If I could relay one piece of advice to my younger professional self, it would be this: Not every career has a ladder. In fact, some of the best ones don’t.
Early on in life, we’re drilled with the idea of “the path”—the notion of a series of incremental steps you follow to achieve success in any field. You study hard in school, get accepted into the right program in university, apply for the right job and work your way up—a steady, predictable climb to the top.
A different aspiration
Only that wasn’t working for me. In my late 20s, I’d wandered off the path, and I wasn’t sure whether I’d made a serious mistake. I’d always thought of myself as a writer. I had studied English in university, then gone on to get a master’s degree in journalism. But as graduation approached, and my classmates were securing jobs at TV stations, newspapers and PR firms, I couldn’t bring myself to apply. I had a different aspiration—one that didn’t fit into a neatly defined career trajectory.

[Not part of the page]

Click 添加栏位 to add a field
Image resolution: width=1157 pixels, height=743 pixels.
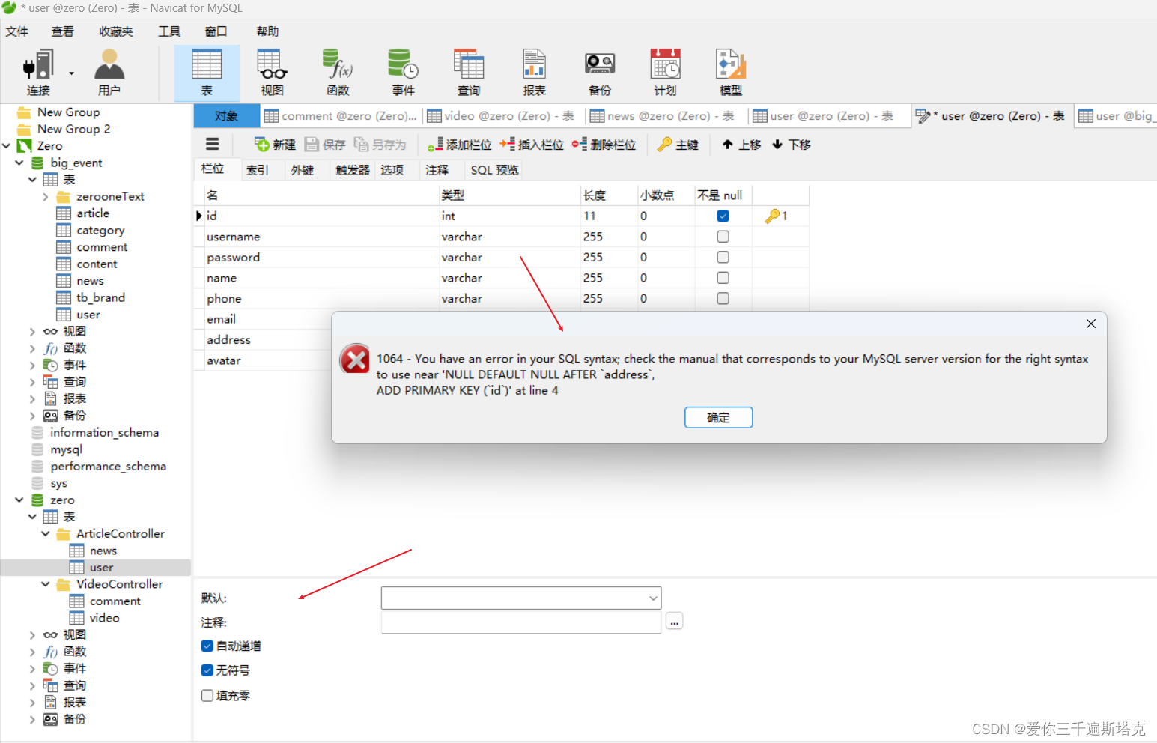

I wanted to be a freelance journalist: to choose my own assignments, to pursue stories I found compelling in as much depth as was required, and to work in other countries and amid other cultures. But there was no class in my master’s program on freelance journalism. There were no internships in freelancing. Suddenly, the path that had seemed so well-defined disappeared.
Becoming a freelance journalist
So, I tried to find my own way—blindly at first, but earnestly. I moved abroad. I hunted down interesting stories. I looked up editors’ email addresses and barraged them with ideas for articles. Not surprisingly, of the dozens—maybe hundreds—of pitches I sent out, not one was accepted. In fact, most proposals didn’t even receive a response.
But then, one did. One editor was willing to give me a shot. I took it.